Proposes a random boundary flip for each district in the partition.

Parameters

partition (Partition) – The current partition to propose the flips from.

Returns

A possible next ~gerrychain.Partition

Return type

Partition

gerrychain.proposals.proposals.propose_random_flip(partition: Partition) Partition[source]

Proposes a random boundary flip from the partition.

Parameters

partition (Partition) – The current partition to propose a flip from.

Returns

A possible next ~gerrychain.Partition

Return type

Partition

gerrychain.proposals.proposals.slow_reversible_propose(partition: Partition) Partition[source]

Proposes a random boundary flip from the partition in a reversible fasion by selecting uniformly from the (node, flip) pairs.
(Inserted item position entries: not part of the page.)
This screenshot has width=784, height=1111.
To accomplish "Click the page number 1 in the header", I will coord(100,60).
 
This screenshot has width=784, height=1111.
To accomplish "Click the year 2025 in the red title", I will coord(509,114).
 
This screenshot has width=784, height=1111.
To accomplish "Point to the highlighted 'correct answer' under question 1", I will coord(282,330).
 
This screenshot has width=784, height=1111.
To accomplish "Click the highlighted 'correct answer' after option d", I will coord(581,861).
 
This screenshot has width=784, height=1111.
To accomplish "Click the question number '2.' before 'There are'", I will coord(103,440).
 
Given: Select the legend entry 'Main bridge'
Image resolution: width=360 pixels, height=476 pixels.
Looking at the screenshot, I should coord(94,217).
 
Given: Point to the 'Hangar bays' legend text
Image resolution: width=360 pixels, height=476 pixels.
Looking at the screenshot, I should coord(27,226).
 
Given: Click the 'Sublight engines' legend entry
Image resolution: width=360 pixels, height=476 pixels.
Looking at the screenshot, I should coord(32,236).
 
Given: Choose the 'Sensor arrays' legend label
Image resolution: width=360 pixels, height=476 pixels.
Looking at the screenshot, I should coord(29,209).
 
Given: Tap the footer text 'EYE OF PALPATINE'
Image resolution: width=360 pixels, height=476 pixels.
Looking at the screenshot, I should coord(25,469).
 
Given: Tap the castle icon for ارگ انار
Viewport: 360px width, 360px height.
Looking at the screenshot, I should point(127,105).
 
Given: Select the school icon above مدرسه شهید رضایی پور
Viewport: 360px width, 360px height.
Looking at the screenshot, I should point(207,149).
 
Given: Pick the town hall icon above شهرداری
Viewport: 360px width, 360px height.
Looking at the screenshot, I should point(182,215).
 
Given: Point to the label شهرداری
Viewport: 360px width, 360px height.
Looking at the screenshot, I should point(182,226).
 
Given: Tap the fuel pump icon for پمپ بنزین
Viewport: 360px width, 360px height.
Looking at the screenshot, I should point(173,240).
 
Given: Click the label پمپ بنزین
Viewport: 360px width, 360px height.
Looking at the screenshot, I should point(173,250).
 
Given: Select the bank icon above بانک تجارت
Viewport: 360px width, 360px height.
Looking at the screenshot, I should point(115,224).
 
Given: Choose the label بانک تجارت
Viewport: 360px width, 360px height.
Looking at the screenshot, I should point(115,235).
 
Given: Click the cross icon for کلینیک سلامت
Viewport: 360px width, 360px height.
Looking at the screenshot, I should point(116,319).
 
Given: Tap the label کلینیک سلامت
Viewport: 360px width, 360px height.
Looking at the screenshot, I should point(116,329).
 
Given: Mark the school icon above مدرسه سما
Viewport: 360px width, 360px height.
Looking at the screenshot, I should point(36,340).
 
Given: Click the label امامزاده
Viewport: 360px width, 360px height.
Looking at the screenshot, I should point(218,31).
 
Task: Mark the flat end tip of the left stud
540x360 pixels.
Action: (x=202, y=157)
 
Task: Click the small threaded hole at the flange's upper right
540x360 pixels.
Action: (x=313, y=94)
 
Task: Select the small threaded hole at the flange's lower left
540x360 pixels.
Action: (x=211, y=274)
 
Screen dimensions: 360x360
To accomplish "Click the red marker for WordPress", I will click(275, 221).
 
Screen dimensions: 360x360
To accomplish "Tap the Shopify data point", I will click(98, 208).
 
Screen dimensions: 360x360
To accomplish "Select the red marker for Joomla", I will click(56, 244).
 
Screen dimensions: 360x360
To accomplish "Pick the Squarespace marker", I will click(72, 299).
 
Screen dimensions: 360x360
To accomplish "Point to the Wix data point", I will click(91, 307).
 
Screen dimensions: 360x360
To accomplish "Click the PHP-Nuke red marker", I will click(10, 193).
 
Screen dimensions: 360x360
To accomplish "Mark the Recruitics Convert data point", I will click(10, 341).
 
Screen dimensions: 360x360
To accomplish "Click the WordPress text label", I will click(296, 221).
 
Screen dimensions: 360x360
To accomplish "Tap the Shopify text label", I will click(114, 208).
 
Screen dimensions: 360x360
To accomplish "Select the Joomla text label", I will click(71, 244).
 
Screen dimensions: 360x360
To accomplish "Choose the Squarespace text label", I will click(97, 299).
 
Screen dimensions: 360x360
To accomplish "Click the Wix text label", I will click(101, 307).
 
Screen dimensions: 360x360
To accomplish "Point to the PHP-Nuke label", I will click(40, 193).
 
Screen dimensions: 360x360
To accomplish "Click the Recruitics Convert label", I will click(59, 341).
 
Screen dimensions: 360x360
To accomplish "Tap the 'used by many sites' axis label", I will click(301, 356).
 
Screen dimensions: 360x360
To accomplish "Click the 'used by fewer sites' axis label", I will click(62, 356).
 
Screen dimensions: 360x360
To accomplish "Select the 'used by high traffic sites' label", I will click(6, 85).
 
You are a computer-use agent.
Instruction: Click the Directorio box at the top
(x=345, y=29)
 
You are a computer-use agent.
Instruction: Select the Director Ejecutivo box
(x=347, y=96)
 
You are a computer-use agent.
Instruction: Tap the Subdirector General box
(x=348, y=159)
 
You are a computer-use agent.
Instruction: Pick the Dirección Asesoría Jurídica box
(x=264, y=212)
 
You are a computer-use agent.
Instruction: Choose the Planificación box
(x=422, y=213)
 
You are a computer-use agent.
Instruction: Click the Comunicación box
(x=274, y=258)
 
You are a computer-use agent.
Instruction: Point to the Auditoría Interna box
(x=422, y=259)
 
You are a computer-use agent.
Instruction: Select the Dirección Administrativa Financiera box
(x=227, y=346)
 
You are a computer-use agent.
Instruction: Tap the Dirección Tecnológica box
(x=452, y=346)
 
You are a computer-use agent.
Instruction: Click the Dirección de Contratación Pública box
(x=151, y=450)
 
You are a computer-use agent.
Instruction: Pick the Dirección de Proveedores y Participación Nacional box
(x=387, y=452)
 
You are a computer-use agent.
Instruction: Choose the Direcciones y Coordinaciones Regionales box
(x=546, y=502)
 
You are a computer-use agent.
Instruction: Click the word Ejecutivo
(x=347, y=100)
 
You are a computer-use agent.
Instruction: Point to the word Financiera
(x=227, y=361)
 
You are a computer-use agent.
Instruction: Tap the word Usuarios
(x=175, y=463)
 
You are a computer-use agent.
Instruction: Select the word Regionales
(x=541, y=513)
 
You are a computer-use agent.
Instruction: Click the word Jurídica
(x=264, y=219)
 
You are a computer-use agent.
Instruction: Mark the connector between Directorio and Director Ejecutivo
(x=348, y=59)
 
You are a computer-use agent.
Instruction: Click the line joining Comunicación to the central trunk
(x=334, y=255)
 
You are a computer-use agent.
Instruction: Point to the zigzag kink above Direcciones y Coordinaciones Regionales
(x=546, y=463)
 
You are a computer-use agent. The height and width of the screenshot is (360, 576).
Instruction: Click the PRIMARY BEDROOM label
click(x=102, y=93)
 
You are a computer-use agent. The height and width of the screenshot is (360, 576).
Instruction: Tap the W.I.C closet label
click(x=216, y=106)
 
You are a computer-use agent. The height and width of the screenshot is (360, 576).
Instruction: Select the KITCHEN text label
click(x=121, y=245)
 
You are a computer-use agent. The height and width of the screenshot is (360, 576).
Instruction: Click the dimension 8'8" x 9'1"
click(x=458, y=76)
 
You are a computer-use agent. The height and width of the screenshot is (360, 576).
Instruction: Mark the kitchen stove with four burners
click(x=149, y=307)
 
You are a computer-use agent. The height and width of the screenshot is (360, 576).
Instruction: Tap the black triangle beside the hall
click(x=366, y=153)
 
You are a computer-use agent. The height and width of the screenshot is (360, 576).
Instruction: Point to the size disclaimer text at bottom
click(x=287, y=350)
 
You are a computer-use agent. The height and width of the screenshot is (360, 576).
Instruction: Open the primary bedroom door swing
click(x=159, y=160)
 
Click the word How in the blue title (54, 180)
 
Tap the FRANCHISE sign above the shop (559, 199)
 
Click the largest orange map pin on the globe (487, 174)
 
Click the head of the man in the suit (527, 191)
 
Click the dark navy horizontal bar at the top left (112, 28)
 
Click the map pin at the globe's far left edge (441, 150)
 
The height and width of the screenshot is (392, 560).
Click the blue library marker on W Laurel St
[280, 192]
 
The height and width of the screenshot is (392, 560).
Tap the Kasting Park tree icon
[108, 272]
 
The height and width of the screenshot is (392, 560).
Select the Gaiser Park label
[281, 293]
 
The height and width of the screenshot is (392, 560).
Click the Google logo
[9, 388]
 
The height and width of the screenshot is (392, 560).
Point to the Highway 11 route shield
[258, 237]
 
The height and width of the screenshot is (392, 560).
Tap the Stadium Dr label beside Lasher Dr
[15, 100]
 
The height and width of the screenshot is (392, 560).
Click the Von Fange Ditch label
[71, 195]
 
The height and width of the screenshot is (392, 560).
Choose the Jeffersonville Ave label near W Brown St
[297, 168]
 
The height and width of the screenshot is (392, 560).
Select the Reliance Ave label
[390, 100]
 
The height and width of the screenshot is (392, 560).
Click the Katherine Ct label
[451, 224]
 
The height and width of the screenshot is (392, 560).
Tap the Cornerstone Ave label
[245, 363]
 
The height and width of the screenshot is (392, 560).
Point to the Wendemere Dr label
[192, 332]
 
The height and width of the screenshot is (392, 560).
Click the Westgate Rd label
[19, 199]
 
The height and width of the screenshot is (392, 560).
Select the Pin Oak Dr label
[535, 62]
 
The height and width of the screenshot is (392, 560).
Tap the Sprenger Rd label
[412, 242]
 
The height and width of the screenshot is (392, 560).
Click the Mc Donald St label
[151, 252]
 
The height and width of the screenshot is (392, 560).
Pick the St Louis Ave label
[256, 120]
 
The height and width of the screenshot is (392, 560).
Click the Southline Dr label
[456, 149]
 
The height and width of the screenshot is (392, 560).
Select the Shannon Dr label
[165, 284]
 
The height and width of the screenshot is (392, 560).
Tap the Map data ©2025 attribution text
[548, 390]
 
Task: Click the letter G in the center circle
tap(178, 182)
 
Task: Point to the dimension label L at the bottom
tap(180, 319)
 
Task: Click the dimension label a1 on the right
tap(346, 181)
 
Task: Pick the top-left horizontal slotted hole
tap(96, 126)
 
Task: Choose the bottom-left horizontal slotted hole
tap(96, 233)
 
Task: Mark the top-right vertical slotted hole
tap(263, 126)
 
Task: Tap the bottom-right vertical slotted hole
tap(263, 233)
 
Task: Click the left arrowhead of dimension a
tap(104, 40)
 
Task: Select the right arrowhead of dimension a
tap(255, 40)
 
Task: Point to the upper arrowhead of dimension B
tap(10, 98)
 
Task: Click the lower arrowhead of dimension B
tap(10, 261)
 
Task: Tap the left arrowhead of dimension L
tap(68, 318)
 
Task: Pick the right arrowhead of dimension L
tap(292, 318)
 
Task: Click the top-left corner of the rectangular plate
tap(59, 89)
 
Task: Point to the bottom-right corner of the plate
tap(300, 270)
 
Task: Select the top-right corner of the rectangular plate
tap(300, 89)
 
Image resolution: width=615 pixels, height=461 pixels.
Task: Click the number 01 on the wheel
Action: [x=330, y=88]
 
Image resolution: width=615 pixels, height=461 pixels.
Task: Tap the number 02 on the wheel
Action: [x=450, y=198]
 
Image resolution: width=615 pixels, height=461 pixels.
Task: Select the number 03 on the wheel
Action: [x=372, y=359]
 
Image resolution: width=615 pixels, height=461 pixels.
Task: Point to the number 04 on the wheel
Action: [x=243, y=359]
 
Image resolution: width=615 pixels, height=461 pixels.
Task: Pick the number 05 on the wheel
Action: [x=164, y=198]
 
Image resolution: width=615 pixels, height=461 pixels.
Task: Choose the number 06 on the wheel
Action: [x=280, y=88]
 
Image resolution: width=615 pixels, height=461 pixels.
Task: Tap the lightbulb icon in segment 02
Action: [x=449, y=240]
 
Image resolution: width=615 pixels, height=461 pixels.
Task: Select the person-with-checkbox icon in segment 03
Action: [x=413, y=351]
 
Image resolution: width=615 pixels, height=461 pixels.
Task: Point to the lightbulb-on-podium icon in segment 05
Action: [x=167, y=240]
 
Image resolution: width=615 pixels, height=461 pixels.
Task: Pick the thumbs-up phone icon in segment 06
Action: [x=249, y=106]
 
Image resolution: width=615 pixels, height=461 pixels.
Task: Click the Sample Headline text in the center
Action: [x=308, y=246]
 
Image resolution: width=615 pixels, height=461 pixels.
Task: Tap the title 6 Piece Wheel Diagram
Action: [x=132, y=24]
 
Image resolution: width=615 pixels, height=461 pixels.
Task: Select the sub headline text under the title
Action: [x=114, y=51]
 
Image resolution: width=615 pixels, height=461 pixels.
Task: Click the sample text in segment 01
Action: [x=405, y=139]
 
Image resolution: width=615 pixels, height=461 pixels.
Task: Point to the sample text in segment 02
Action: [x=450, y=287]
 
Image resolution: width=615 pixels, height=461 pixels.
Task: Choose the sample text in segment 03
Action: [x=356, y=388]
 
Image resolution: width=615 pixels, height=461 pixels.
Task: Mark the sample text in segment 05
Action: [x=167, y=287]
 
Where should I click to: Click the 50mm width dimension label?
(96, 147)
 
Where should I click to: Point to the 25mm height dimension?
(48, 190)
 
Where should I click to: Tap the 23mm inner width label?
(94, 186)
Temporary version until we make an updater for this set.

Parameters

partition (Partition) – The current partition to propose a flip from.

Returns

A possible next ~gerrychain.Partition

Return type

Partition

gerrychain.proposals.proposals.slow_reversible_propose_bi(partition: Partition) Partition[source]

Proposes a random boundary flip from the partition in a reversible fashion for bipartitions by selecting a boundary node at random and uniformly picking one of its neighboring parts. For k-partitions this is not uniform since there might be multiple parts next to a single node.

Temporary version until we make an updater for this set.

Parameters

partition (Partition) – The current partition to propose a flip from.

Returns

A possible next ~gerrychain.Partition

Return type

Partition

gerrychain.proposals.spectral_proposals.spectral_cut(graph: Graph, part_labels: Dict, weight_type: str, lap_type: str) Dict[source]

Spectral cut function.

Uses the signs of the elements in the Fiedler vector of a graph to partition into two components.

Parameters
  • graph (Graph) – The graph to be partitioned.

  • part_labels (Dict) – The current partition of the graph.

  • weight_type (str) – The type of weight to be used in the Laplacian.

  • lap_type (str) – The type of Laplacian to be used.

Returns

A dictionary assigning nodes of the graph to their new districts.

Return type

Dict

gerrychain.proposals.spectral_proposals.spectral_recom(partition: Partition, weight_type: Optional[str] = None, lap_type: str = 'normalized') Partition[source]

Spectral ReCom proposal.

Uses spectral clustering to bipartition a subgraph of the original graph formed by merging the nodes corresponding to two adjacent districts.

Example usage:

from functools import partial
from gerrychain import MarkovChain
from gerrychain.proposals import recom

# ...define constraints, accept, partition, total_steps here...


proposal = partial(
    spectral_recom, weight_type=None, lap_type="normalized"
)

chain = MarkovChain(proposal, constraints, accept, partition, total_steps)
Parameters
  • partition (Partition) – The initial partition.

  • weight_type (Optional[str], optional) – The type of weight to be used in the Laplacian. Default is None.

  • lap_type (str, optional) – The type of Laplacian to be used. Default is “normalized”.

Returns

The new partition resulting from the spectral ReCom algorithm.

Return type

Partition

exception gerrychain.proposals.tree_proposals.MetagraphError[source]

Bases: Exception

Raised when the partition we are trying to split is a low degree node in the metagraph.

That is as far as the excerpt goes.